Two-thirds of people living with HIV are in countries that received absolutely no support from the Debt Service Suspension Initiative during the critical period 2020-2021. The seven countries eligible for the Debt Service Suspension Initiative with the largest populations of people living with HIV – Kenya, Malawi, Mozambique, Uganda, Tanzania and Zambia – have seen their level public debt increase from 29% in 2011 to 74% in 2020.

According to the World Bank, “interest payments will limit the ability of low-income countries to spend on health, on average by 7%, and by 10% in lower-middle-income countries, in 2027”.

110 out of 177 countries will see a decline or stagnation in their health spending capacity and will not be able to reach pre-COVID spending levels by 2027.

During the COVID-19 pandemic, deficits rose around the world and debt piled up much faster than in the early years of other recessions, including the Great Depression and the global financial crisis. The scale is comparable only to the two world wars of the 20th century.

Public spending cuts are expected to take place in 139 countries over the next few years. In the case of the 73 countries eligible for the Debt Service Suspension Initiative, primary expenditure is expected to decline by an average of 2.8% of GDP between 2020 and 2026.

It comes at a time when economic forecasts have been downgraded by the IMF for the fourth time in a year. Austerity will mean dangerous cuts in health spending. Even to limit the damage, it will take a new systemic prioritization of public resources towards health systems.

There is a direct correlation between worsening fiscal problems and deteriorating health outcomes.

The COVID-19 crisis drags on. The impacts of the war in Ukraine on the global economy make matters worse. The response to HIV is in jeopardy, with the promise of ending AIDS by 2030 under threat.
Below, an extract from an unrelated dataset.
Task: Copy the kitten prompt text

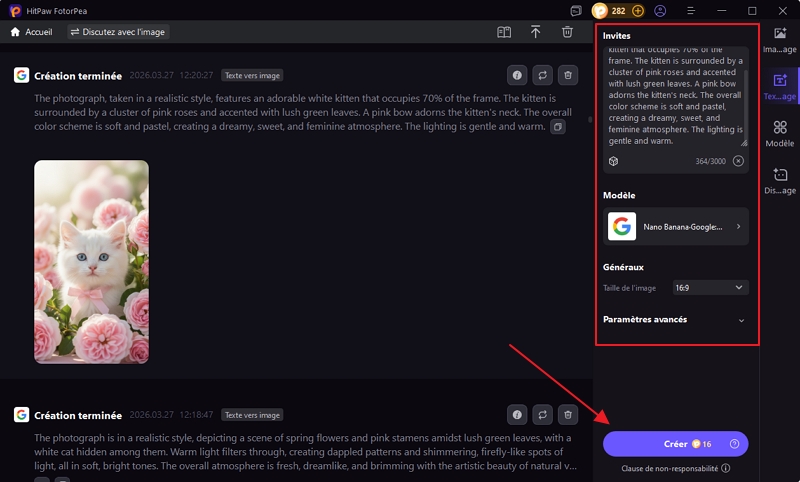Action: 558,128
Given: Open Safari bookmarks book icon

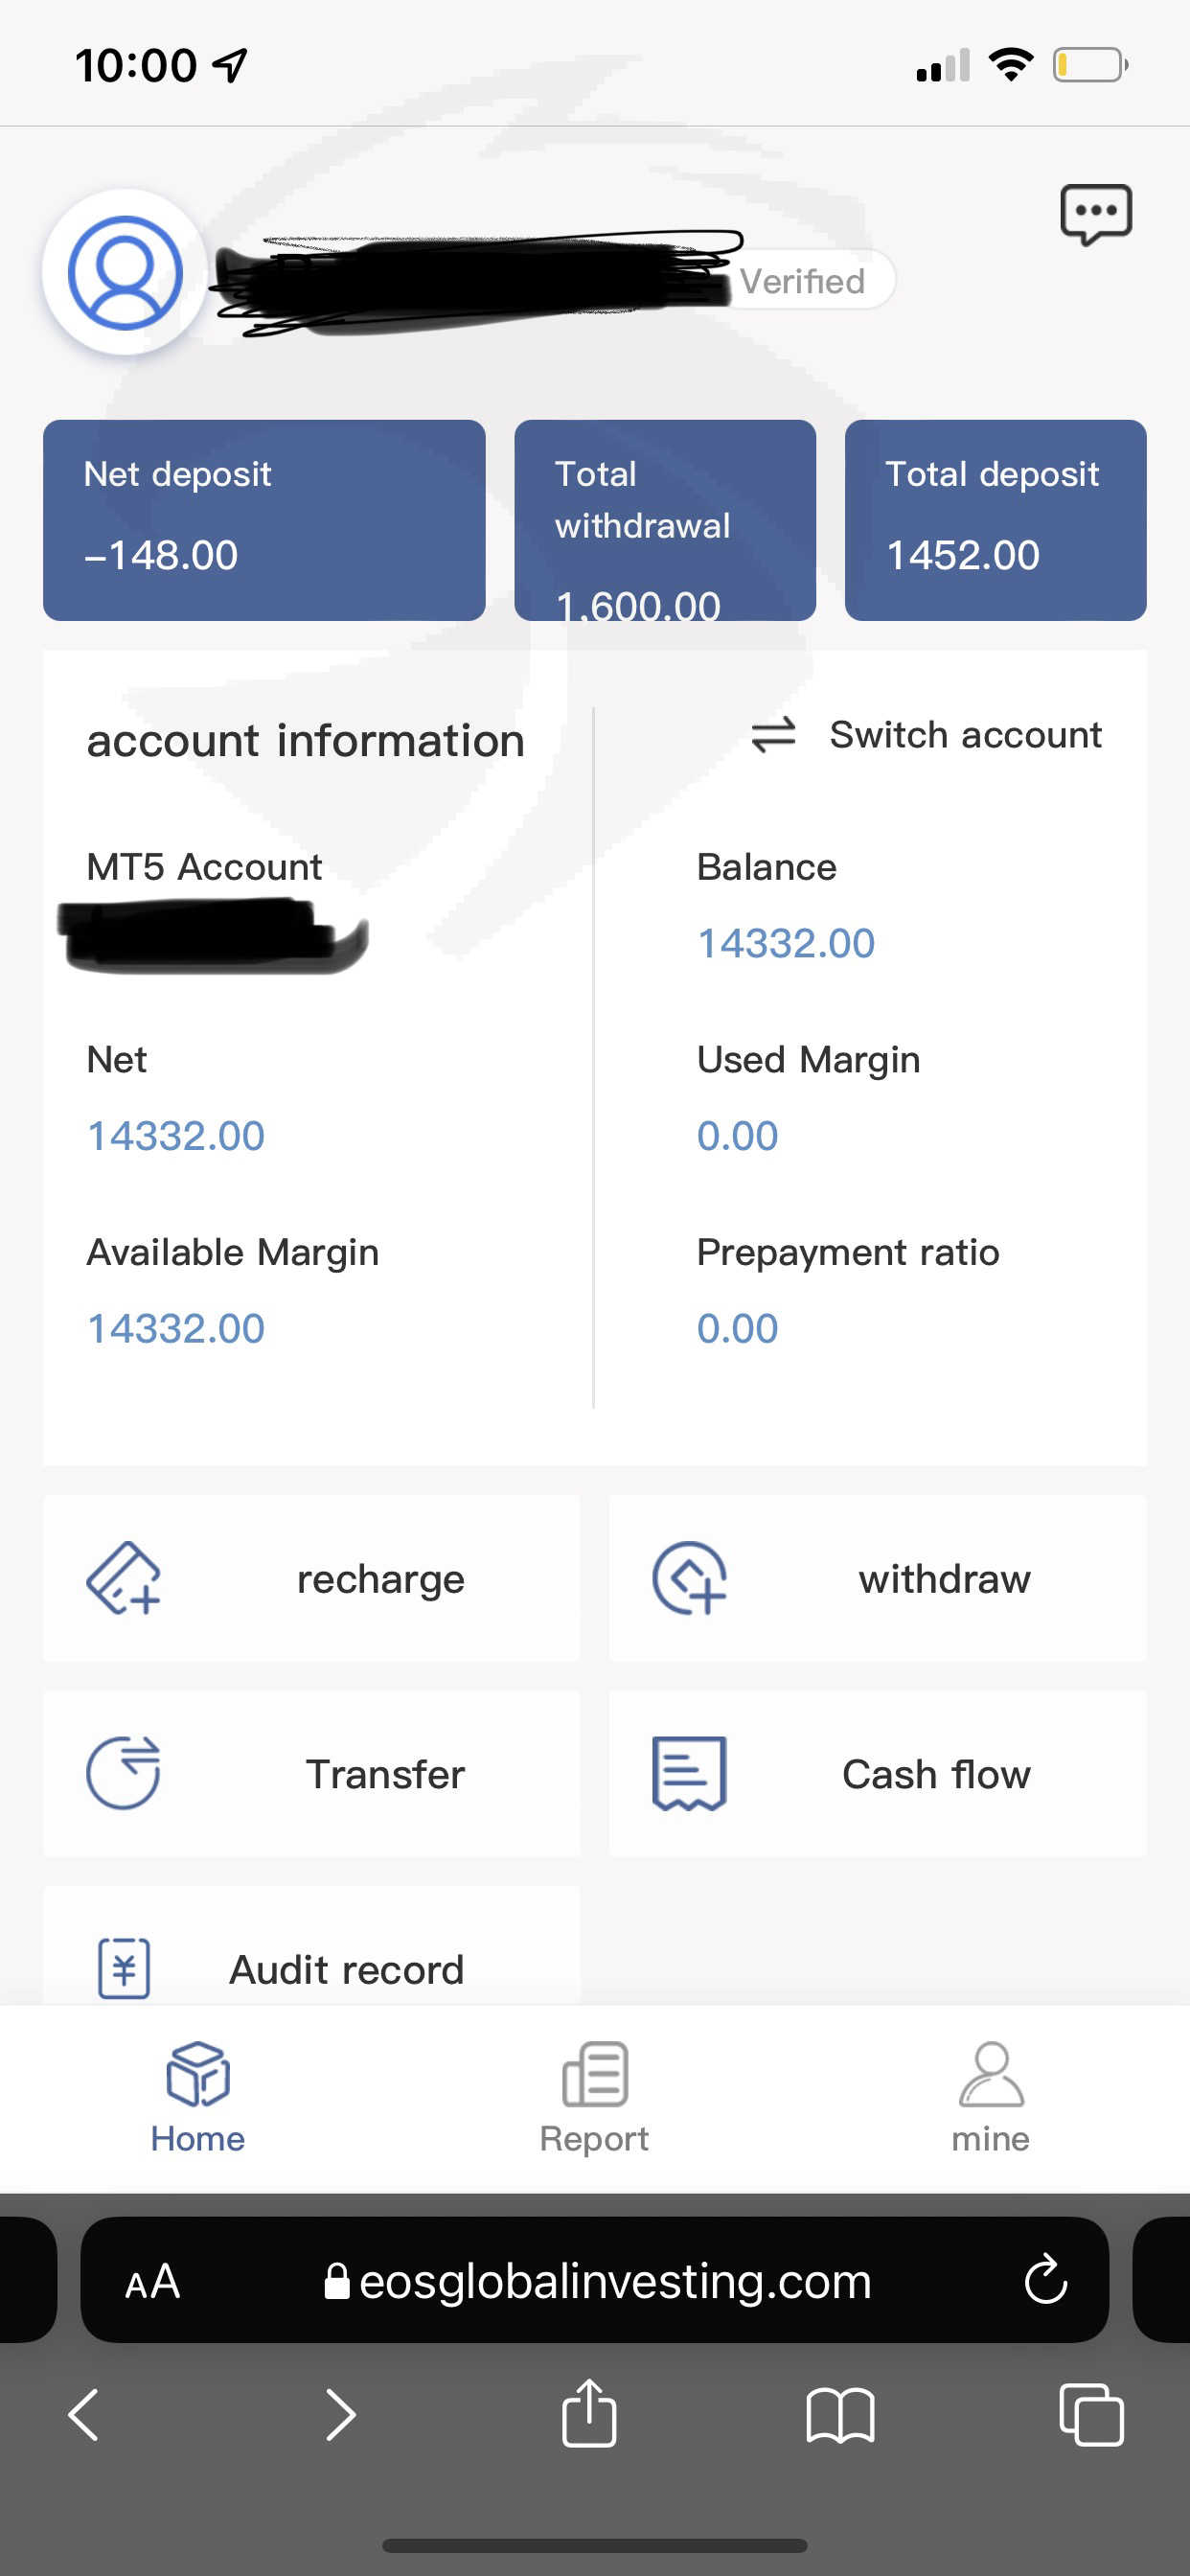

The world is not prepared today for the pandemics to come. The international response to solving the health financing crisis is far from sufficient. Even as developing countries grapple with the debt crisis, the war in Ukraine has led several donors to cut aid.

But there is a way out. With bold action, the health and development financing crisis can be overcome. Barbados Prime Minister Mia Mottley’s Bridgetown Program of Action on Debt, Expansion of Multilateral Finance and Effective Reallocation of SDRs sets the order of magnitude of the response required.

There is an urgent need to cancel the debt of countries in fiscal difficulty and to put in place an effective and rapid mechanism to manage large-scale debt restructuring. Health and education should be central considerations in debt negotiations.

It is also vital to expand the use of existing special drawing rights (SDRs) of high-income countries for investments in low-income countries of at least twice the $100 billion committed.

The work of the G20 leaders did not end in Bali. The consequences of an unresolved debt crisis and lack of additional resources would be disastrous for lives, livelihoods and health security. We do not have the time. No one is safe until everyone is safe.

Jaime Atienza is the Director of Equitable Financing at UNAIDS. Charles Birungi is the senior HIV economics, finance and policy advisor.